Der Schweizer Nachrichtendienst hat die Schweiz mutmasslich in den Irak-Krieg hineingezogen, ohne politische Kontrolle. Die Verantwortlichen kamen ungeschoren davon. Auch ungeklärt bleibt die Frage, ob der Schweizer Finanzplatz durch ähnliche Geschäfte der Firma Omnisec zu Schaden gekommen ist. Welche Rolle spielte die Omnisec AG in der Steueraffäre mit den USA? Hat der Bundesrat schweizerische Firmen hier wissentlich im Ungewissen gelassen?

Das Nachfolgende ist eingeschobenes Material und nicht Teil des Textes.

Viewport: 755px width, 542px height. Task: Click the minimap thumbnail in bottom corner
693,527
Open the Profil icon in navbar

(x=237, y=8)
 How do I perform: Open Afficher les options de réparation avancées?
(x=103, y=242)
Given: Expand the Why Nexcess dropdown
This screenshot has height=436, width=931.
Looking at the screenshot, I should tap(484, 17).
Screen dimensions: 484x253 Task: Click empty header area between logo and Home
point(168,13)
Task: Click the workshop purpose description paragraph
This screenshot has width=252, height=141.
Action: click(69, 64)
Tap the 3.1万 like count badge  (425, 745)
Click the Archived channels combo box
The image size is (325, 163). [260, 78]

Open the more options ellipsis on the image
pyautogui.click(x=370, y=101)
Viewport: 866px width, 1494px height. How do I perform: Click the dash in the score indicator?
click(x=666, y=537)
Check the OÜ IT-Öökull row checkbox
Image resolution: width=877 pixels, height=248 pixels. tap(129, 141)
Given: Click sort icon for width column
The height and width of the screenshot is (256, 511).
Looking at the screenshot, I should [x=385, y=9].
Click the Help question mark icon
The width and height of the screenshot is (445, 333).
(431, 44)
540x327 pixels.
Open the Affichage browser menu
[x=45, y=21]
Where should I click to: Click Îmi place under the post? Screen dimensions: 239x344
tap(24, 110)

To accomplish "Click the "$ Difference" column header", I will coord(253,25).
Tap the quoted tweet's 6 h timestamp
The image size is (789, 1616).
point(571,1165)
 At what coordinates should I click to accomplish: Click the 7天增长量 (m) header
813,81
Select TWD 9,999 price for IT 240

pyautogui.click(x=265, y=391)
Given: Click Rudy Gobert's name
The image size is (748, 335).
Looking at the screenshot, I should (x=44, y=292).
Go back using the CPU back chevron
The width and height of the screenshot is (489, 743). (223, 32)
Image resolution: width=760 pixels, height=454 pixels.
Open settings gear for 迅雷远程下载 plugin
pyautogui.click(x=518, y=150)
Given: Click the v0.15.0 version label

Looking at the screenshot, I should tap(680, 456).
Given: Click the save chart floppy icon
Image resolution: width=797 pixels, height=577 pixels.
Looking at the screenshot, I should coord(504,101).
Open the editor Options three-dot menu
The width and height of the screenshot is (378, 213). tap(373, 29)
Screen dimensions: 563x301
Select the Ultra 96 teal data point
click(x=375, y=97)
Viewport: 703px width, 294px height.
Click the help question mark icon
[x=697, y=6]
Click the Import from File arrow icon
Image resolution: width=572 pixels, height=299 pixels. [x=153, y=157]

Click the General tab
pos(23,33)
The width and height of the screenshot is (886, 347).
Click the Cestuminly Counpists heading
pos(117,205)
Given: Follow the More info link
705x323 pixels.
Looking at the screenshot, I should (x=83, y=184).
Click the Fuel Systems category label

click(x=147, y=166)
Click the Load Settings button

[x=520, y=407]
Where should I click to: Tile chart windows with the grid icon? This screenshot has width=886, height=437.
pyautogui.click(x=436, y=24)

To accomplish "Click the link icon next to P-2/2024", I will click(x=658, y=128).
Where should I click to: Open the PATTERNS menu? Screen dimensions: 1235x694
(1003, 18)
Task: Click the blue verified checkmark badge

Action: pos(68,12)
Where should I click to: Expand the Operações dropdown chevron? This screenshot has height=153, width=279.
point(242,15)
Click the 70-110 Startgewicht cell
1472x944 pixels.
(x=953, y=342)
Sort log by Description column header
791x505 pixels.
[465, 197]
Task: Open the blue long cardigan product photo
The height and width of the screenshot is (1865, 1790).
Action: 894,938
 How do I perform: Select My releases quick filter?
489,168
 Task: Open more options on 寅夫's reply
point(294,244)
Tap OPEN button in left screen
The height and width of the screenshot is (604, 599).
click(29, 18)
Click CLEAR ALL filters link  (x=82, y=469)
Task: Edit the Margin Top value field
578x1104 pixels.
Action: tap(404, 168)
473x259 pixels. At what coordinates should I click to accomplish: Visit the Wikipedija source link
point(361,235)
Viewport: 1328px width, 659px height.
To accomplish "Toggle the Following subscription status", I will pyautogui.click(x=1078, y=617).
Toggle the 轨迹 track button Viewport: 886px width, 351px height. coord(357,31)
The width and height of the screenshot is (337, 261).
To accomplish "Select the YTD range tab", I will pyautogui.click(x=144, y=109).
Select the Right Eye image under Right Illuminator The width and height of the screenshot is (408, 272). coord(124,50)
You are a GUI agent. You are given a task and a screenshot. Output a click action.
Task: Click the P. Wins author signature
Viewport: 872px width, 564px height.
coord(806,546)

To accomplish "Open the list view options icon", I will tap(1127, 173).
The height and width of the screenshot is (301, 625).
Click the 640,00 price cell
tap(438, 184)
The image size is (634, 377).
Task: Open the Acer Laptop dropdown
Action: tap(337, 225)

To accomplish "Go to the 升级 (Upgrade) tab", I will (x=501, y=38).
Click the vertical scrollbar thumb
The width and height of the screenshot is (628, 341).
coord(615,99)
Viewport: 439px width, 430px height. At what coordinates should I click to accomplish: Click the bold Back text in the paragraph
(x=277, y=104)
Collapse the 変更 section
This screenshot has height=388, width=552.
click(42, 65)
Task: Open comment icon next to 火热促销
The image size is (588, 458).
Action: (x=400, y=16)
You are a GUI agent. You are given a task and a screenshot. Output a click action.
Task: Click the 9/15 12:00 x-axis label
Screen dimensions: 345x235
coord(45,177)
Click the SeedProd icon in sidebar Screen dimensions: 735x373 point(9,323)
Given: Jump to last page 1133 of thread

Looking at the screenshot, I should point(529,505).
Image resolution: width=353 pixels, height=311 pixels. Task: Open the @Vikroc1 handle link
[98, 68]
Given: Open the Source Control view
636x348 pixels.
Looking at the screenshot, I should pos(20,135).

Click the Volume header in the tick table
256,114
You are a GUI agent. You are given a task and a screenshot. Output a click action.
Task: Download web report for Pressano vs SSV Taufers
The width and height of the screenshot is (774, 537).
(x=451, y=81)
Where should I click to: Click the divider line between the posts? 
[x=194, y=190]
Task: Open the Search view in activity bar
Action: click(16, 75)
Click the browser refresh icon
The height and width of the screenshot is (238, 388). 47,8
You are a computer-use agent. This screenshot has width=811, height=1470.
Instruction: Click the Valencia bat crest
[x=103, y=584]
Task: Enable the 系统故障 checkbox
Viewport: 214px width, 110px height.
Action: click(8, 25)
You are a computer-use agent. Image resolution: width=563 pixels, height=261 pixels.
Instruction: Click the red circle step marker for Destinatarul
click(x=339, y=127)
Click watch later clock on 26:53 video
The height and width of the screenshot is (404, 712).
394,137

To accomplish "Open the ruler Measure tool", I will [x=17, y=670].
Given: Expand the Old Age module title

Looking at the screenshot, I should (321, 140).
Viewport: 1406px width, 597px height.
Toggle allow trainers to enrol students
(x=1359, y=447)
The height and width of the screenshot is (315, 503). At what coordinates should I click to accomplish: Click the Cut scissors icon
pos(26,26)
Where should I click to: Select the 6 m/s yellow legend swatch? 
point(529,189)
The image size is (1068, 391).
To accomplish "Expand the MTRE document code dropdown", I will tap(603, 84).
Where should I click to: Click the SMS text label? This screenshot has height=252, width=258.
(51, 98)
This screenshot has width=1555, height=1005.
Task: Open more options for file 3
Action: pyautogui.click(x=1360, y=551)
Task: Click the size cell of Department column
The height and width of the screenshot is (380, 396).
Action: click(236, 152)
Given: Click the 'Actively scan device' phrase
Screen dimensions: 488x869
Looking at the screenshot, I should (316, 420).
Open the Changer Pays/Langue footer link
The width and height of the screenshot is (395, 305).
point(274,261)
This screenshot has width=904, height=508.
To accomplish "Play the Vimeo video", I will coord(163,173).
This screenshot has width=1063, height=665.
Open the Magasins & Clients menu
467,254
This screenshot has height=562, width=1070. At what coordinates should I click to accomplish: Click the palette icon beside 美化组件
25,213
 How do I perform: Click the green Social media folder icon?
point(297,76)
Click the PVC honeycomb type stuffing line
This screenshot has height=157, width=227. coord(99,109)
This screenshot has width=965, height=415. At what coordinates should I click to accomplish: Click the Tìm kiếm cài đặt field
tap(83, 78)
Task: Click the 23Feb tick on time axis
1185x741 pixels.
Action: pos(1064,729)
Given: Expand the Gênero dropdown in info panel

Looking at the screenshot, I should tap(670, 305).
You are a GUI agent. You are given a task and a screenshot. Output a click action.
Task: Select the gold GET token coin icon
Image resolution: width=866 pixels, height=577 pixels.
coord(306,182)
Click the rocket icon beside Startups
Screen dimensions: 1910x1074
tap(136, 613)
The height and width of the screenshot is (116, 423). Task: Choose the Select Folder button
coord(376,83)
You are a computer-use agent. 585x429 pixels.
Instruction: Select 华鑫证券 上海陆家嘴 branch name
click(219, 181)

Nun, als SP haben wir nichts gegen die Abschaffung des Steuerhinterziehungsgeheimnisses für Ausländerinnen und Ausländer. Die Rolle des Geheimdienstes in dieser Angelegenheit fordert aber zumindest eine historische Aufarbeitung. Trotz allem scheinen die Fraktionen der SVP, FDP, Mitte und GLP gegen eine PUK zu sein. Das ist aussenpolitisch und geschichtspolitisch schlecht und eines Rechtsstaates unwürdig. Geschätzte SVP, reden Sie nie mehr von Neutralität. Meine Damen und Herren von der FDP, sprechen Sie nie mehr von den Interessen des Finanzplatzes. Liebe Mitte, kommen Sie nie mehr mit dem Wunsch nach Vertrauen in den Nachrichtendienst.
Wenn wir hier Wahrheit und Vertrauen in unsere Institutionen stärken wollen, müssen wir diese parlamentarische Initiative für eine PUK unterstützen, genauso wie die parlamentarische Initiative der grünen Fraktion zum gleichen Thema.